Le 27 septembre 1968, la France découvrait au cinéma
le film qui consacrerait le génie de son réalisateur
: 2001, l’Odyssée de l’espace de
Stanley Kubrick.
Les compositions de Richard Strauss Ainsi parlait
Zarathoustra et de Johann Strauss Le beau Danube bleu
sont indissociables des images du film. Pourtant, à
l’origine, ces musiques ne devaient pas être
là.
Nous sommes en décembre 1967. Le compositeur
Américain Alex North est
embauché par Kubrick pour écrire la musique de son
prochain film. Alex North est un musicien respecté et
admiré à Hollywood. Nommé 11 fois à
l’Oscar, il a signé entre autres les partitions de
Cléopâtre, Un tramway nommé
désir et il vient d’achever Qui a peur de
Virginie Wolf ?
L’idée de travailler sur un film dont seulement 25
minutes sont dialoguées l’enthousiasme. Ce n’est
pas le cas de Stanley Kubrick. Son idée première,
utiliser des partitions classiques déjà existantes
sur un film de SF, n’a pas convaincu la MGM. On lui impose
donc la présence d’un score original et ce sera North,
avec lequel Kubrick a déjà travaillé 7 ans
plus tôt sur Spartacus.
Kubrick et North tentent de trouver une solution : le
réalisateur veut Strauss et Ligeti ? North écrira une
partition originale contenant les ingrédients et
l’essence de ces compositions. Il entame
l’écriture à Londres le 24 décembre.
L’enregistrement est prévu le premier janvier. Nuit et
jour, dans un appartement spécialement aménagé
pour lui par Kubrick, North compose.
Mais la pression est terrible. Victime de spasmes musculaires,
c’est en ambulance qu’Alex North vient à la
première séance d’enregistrement, confiant la
direction des musiciens à son orchestrateur, Henry Brandt.
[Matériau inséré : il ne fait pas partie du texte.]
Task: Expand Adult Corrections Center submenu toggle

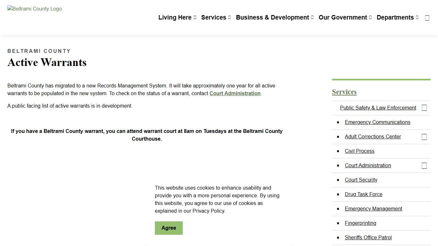Action: [x=424, y=137]
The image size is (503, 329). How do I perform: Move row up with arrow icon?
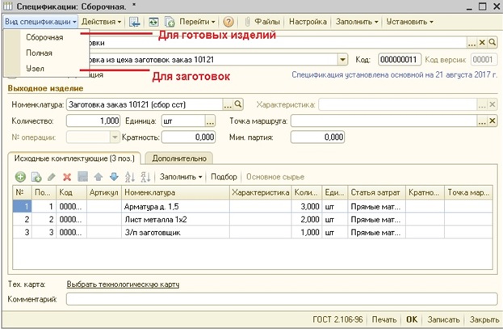99,177
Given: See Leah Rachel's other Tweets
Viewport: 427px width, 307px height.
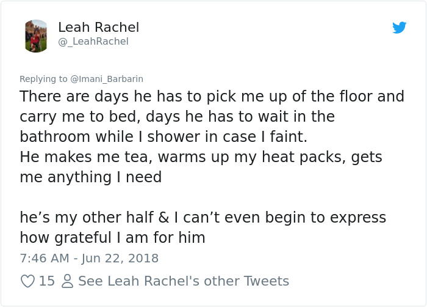Looking at the screenshot, I should pos(184,281).
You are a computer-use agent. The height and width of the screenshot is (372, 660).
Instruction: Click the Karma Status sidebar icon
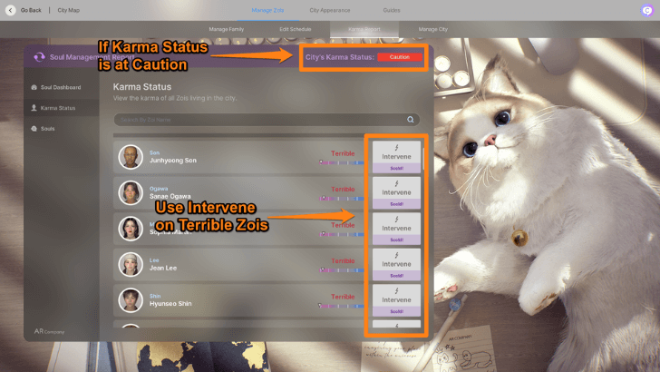(x=34, y=108)
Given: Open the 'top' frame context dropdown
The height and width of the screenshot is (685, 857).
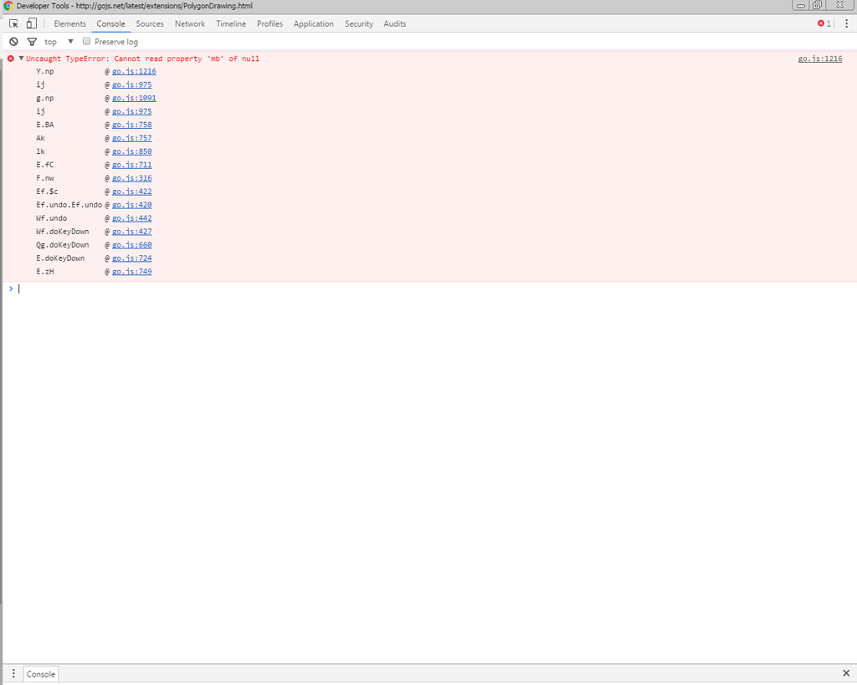Looking at the screenshot, I should [55, 41].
En deux semaines, 40 minutes de score sont enregistrées en
présence de Kubrick. Le cinéaste ne cesse
d’exiger des changements. North doit sans cesse retravailler
sa partition.
Après onze jours de fortes tensions entre le compositeur et
le réalisateur, Kubrick informe North que sa partition
n’est plus nécessaire. « Je vais remplacer la
musique par des effets de respirations, lui dit-il ». North
propose de retravailler la partition chez lui à Los Angeles,
en vain : sa proposition restera sans réponse.
Ce n’est qu’en Avril, à l’occasion
d’une projection du film à New York, que North
découvre la vérité : Kubrick a finalement
obtenu gain de cause auprès de la MGM. Son film exploite
purement et simplement les partitions préexistantes
accolées à ses images sur le premier mixage.
Et le score d’Alex North écrit pour 2001
l’odyssée de l’espace de tomber aux
oubliettes…
En 1993, le compositeur Jerry Goldsmith enregistrera cette partition
devenue légendaire, sauvant l’honneur et
l’œuvre d’un homme qui, avec beaucoup de respect,
se sera toujours mis au service de l’image.
Cette partition (le générique, dans un style brillant
et pompeux, est un des plus beaux jamais écrits pour le
cinéma) est éditée chez
Varèse.
Vous l'aurez compris: c'est cette partition de 40 minutes et non la bande originale du film qui est à classer parmi mes BOF favorites.